◆ Problem details:
Copy each line of the listing below where the word "options" turns up.

**********

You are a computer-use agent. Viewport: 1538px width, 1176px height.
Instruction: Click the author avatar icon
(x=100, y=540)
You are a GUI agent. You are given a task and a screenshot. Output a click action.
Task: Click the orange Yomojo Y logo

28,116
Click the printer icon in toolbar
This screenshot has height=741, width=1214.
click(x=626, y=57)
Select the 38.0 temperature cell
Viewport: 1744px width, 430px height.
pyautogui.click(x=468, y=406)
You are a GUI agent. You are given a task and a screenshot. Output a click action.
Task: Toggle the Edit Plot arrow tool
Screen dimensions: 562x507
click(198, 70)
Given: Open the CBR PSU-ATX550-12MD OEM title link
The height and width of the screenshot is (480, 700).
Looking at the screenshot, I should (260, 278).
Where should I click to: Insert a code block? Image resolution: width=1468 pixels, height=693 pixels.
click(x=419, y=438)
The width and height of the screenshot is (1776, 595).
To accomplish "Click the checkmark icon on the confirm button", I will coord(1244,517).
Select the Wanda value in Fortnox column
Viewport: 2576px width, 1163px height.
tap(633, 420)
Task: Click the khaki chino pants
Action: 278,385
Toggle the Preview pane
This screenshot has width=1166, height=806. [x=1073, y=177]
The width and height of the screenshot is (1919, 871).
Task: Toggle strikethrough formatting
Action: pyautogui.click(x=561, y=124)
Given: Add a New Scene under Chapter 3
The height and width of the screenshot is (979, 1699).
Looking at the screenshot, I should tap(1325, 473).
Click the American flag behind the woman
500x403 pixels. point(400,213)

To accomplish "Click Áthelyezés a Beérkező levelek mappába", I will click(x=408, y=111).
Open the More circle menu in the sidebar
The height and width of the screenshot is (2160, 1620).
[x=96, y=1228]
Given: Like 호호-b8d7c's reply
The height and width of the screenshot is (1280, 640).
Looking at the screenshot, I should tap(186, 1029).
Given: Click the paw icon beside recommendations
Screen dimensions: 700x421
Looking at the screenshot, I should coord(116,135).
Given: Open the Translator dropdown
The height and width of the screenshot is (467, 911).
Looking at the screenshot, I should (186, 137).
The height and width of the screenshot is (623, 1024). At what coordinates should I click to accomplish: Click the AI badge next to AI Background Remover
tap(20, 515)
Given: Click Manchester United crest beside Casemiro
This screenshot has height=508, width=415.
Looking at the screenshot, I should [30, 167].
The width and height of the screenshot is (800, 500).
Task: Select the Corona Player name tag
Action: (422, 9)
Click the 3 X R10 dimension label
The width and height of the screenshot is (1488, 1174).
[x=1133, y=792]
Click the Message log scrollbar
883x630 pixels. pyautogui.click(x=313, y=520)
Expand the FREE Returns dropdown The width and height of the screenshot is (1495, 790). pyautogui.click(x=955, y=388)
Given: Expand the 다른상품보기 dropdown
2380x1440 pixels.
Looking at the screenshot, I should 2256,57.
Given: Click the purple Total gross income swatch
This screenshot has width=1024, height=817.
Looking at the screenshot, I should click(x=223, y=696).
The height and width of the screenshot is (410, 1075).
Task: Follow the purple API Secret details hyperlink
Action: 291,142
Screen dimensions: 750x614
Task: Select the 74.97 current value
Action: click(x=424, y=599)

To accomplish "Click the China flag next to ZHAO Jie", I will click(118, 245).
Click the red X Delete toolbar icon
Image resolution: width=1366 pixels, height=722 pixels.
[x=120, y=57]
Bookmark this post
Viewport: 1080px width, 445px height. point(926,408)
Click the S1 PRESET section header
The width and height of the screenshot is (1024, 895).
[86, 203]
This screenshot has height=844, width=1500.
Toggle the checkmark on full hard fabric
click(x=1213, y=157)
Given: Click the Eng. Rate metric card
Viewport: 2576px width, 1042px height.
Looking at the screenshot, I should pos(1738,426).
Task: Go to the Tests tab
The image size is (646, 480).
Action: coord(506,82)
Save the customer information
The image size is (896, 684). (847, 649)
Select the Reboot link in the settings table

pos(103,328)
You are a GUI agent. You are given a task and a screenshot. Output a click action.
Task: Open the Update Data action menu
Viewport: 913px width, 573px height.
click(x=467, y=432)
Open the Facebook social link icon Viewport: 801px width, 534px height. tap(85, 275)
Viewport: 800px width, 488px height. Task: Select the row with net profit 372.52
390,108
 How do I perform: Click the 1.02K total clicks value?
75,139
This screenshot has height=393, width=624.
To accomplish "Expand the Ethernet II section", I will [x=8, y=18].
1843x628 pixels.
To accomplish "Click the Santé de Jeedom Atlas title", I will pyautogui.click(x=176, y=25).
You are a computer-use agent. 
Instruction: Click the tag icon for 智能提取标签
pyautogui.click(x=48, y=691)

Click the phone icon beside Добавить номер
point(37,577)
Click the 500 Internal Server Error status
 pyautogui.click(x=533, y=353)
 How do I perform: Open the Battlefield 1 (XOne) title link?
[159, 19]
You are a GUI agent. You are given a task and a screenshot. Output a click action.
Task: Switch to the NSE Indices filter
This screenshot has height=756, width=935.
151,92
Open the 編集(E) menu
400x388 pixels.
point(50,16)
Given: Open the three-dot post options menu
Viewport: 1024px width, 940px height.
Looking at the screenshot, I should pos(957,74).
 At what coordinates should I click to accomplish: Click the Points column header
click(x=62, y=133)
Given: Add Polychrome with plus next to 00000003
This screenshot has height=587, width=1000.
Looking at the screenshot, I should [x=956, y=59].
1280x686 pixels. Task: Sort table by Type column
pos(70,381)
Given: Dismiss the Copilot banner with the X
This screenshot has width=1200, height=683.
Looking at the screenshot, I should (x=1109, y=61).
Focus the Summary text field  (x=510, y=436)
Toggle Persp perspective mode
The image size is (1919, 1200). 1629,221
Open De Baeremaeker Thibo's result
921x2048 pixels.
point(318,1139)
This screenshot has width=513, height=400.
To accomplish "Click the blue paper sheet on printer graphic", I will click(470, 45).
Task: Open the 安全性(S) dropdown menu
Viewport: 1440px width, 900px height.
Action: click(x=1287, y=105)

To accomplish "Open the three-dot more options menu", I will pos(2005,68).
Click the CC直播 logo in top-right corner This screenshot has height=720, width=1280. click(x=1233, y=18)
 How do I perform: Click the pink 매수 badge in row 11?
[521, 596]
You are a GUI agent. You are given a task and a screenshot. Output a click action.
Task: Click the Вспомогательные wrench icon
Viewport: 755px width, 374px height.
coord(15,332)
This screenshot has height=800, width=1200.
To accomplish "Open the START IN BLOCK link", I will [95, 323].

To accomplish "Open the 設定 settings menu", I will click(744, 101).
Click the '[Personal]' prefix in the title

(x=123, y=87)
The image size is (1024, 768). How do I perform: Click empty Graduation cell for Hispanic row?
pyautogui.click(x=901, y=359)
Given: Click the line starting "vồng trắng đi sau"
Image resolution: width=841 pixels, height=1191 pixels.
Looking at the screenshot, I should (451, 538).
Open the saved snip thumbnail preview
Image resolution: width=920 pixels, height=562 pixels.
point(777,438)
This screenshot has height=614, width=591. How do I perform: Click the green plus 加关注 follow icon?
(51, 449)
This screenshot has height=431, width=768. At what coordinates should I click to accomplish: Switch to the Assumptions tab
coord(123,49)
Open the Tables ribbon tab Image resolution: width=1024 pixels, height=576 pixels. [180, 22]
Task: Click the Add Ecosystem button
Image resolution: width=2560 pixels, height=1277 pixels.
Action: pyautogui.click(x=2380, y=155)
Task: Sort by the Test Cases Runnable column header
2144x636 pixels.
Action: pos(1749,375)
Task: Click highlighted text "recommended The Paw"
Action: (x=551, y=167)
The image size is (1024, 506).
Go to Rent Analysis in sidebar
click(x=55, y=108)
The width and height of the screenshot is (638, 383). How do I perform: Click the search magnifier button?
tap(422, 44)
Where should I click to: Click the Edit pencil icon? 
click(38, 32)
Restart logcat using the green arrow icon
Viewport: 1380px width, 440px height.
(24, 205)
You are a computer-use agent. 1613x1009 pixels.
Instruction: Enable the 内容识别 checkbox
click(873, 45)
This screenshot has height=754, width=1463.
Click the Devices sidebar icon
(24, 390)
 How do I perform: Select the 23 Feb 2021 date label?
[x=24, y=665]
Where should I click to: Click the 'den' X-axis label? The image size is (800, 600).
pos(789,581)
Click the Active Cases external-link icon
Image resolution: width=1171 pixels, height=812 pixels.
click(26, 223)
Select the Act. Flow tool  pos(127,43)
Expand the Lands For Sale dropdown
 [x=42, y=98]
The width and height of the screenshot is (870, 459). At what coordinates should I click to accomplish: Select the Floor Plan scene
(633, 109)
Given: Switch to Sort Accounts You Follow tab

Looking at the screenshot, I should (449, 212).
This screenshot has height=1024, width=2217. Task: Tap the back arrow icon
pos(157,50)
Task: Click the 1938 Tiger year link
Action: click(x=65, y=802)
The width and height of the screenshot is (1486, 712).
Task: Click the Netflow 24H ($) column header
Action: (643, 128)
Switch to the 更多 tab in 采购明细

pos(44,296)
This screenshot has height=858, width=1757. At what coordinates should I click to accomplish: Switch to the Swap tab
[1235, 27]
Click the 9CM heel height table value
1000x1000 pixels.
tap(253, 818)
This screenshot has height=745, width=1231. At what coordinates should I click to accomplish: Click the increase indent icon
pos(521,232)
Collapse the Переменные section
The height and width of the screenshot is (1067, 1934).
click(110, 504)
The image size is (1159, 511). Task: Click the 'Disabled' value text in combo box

**********

◆ Task result:
Given: Open the three-dot post options menu
To accomplish "Open the three-dot more options menu", I will pos(2005,68).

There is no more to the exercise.